Brian (not his real name) admitted, in an interview in the Edinburgh Evening News, beating his wife regularly. He felt insecure and believed he could only maintain relationships through force. 'You batter because you feel insecure. But the more you batter the more you know the woman wants away from you and the more insecure you feel. It's the original vicious circle.'

His wife eventually went to the police. Brian believes it saved either her life - or his if she had cracked and killed him in his sleep. It is five years since he last attacked her, claiming intensive therapy has forced him to confront his violent behaviour.

For others therapy is not so successful. After a year on a similar programme, John, who admits attacking several partners and was sentenced to prison for the latest incident, said: 'I got nine months and all I did was push her. Some women enjoy violence. I mean, why do they keep on taking a man back when they know he is violent?

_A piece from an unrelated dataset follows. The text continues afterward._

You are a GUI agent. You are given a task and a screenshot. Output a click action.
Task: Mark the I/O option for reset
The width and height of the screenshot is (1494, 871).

'I am doing this (therapy) programme to keep me out of prison. Quite honestly, when I listen to what some of the other men on this programme have done to women, I wonder whether I really need to be in this group at all.'

It is because the success of men's therapy groups remains unproven that many working with abused women believe scarce resources may be better targeted. 'Men's groups are only a partial solution . . . We need to arrest and charge abusers, prevent the problems through public education and by providing services for women,' Sandra Horley, director of Refuge - the world's first women's refuge, in Chiswick, west London, said.